Hij klonk als een geleerde en zijn taalgebruik was doorweven met filosofische termen en uitdrukkingen. Zijn sierlijke handgebaren en levendige mimiek zetten zijn voordracht aanzienlijk kracht bij. Hij sprak over het gewichtigste onderwerp waar ik ooit over gehoord had: ‘Ik ben dit lichaam niet. Ik ben geen Indiër... Jullie zijn geen Amerikanen... We zijn allemaal zielen...’
Na de lezing gaf iemand me een pamflet dat in India was gedrukt. Een foto toonde de swami, die de Indiase premier, Lal Bahadur Shastri, drie boeken overhandigde. Het onderschrift bevatte een citaat van Shastri, waarin hij zei dat alle openbare bibliotheken van India deze boeken zouden moeten aanschaffen. In een ander pamflet zei hij: ‘Śrī Śrīmad A.C. Bhaktivedanta Swami Prabhupāda doet geweldig werk en zijn boeken vormen een belangrijke bijdrage tot de redding van de mensheid.’ Ik kocht een paar boeken, die, zo hoorde ik, door de swami zelf uit India waren meegebracht. Nadat ik de flapteksten, het pamfletje en nog wat andere literatuur gelezen had, begon ik te beseffen dat ik zojuist met een van de meest repectabele spirituele leiders van India in aanraking gekomen was.
Ik kon alleen niet begrijpen waarom zo’n voornaam persoon in een achterbuurt als de Bowery woonde en juist daar lezingen gaf. Hij was beslist hoogontwikkeld en leek me uit een aristocratische Indiase familie te komen. Waarom leefde hij dan in zulke armoede? Wat had hem in vredesnaam hiernaartoe gebracht? Een paar dagen later zocht ik hem op een middag op om een antwoord op mijn vragen te krijgen.
Tot mijn verrassing had Śrīla Prabhupāda, zoals ik hem later zou noemen, het niet te druk om met me te spreken. Het leek zelfs alsof hij bereid was de hele dag te blijven praten. Hij was hartelijk en vriendelijk en vertelde me dat hij in 1959 tot de onthechte levensorde was toegetreden en daarom geen geld bij zich mocht hebben of mocht verdienen om in zijn eigen onderhoud te voorzien. Jaren geleden was hij afgestudeerd aan de universiteit van Kolkata (Calcutta) en daarna had hij een gezin gehad.

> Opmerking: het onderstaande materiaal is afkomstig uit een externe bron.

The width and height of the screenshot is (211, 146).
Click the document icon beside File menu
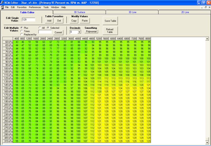tap(2, 7)
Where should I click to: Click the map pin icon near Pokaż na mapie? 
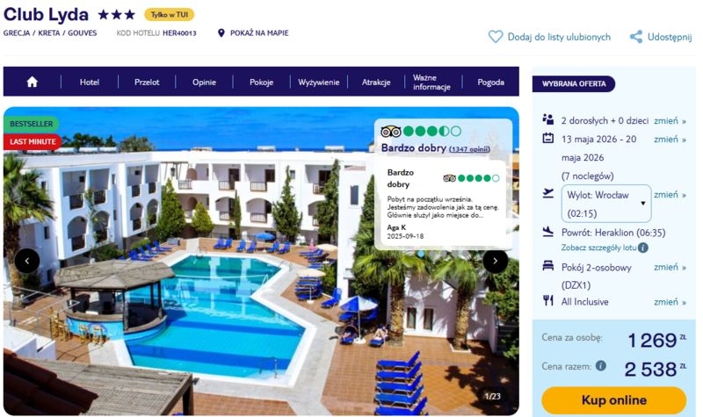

Voor hij tot de onthechte levensorde toegetreden was, had hij, zoals de eeuwenoude Vedische principes dat voorschrijven, zijn oudste zonen de leiding over zijn gezin en alle zakelijke aangelegenheden toevertrouwd. In september 1965 wist hij een gratis overtocht van Mumbai (Bombay) naar Boston te regelen op een Indiaas vrachtschip, de Jaladuta, van de Scindia Steamship Company. Toen hij in Boston aankwam, bezat hij slechts enkele euro’s aan roepies, een koffer met boeken en wat kleren. De reden waarom hij op negenenzestigjarige leeftijd naar Amerika was gekomen, was dat zijn spiritueel leraar, Śrī Śrīmad Bhaktisiddhānta Sarasvatī Ṭhākura, hem had opgedragen de Vedische leer van India aan de Engelstalige wereld te verkondigen. Hij zei dat hij de Amerikanen wilde onderwijzen in Indiase muziek, kookkunst, talen en verscheidene andere kunsten. Ik was lichtelijk verbluft.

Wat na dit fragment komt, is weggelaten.